I’ve read a lot of numerical Python codes and some Julia codes and in the high level numerical kernels, I didn’t notice any huge fundamental differences. In both languages, I see allocations, broadcast operations, indexing, function calls, loops, conditions, etc. What more ? Few macros in Julia, like @. , @simd or @inbounds? Other things?

It wouldn’t make it any easier to call innovative Julia libraries (i.e. ones that don’t simply duplicate NumPy operations) compared to work on further developing pyjulia.

This is indeed not the goal of the tool. But if you use a transpiler to Julia for numerical kernels written in Python / Numpy, it does not restrain you from using in other parts of your programs pyjulia for other tasks.

Lots of people are used to language X, why can’t you just compile this to Julia?

It’s indeed a very good question. A good text about this issue would be very interesting. For me especially for the cases of numerical kernels written in simple Python + Numpy. Good examples would be very welcome!

You can find good cases supported by Pythran here https://github.com/serge-sans-paille/pythran/tree/master/pythran/tests/cases It would really be interesting if you find code which is incompatible with fast Julia in these examples (or where there are not enough information to write fast Julia from it).

1 Like

I think there has been a misunderstanding here :wink: Pretty sure, that @stevengj was referring to the fact, that a Julia backend wouldn’t be faster than your current Pythran backends (not considering GPU support)!

2 Likes

I think so…

24 Likes

As @sdanisch said, I was comparing to what Pythran/Numba etcetera do now. The limiting factor here is Python semantics — you can’t fuse loops as an optimization unless the compiler (or transpiler) can prove that it won’t change the results. In practice, this can only be done for a small set of types and functions recognized by the compiler, which is why things like Pythran and Numba are effectively limited to numpy arrays and a particular set of library functions on those arrays, and get stymied if they see a call to arbitrary Python code. A Julia transpiler or backend would have zero advantage here.

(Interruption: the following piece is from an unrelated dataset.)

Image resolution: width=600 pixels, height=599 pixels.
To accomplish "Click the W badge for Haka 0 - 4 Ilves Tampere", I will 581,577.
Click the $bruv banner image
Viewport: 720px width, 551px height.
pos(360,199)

In fact, I wrote a long blog post explaining Julia’s approach to loop fusion for vectorized operations, the challenges of this problem, and how we are able to do it for generic user-defined functions and types. But the advantage we have here is lost if the front-end code is Pythonic.

You can write type-generic Python code, but you can’t compile it to fast code in general, because the semantics of the language do not allow it. This is why Pythran, Numba, etcetera can only do a good job on a very small subset of the language — only one container type (numpy arrays), only numpy scalar types (or specially annotated struct-like types using language extensions), and very limited polymorphism.

The question is how much information is easily accessible at compile time. Even though every program in every computer language is “fully described” in the sense of prescribing a deterministic sequence of actions (modulo stochastic algorithms and undefined behaviors), there is often lots of information that is nearly impossible to get in advance without actually running the code.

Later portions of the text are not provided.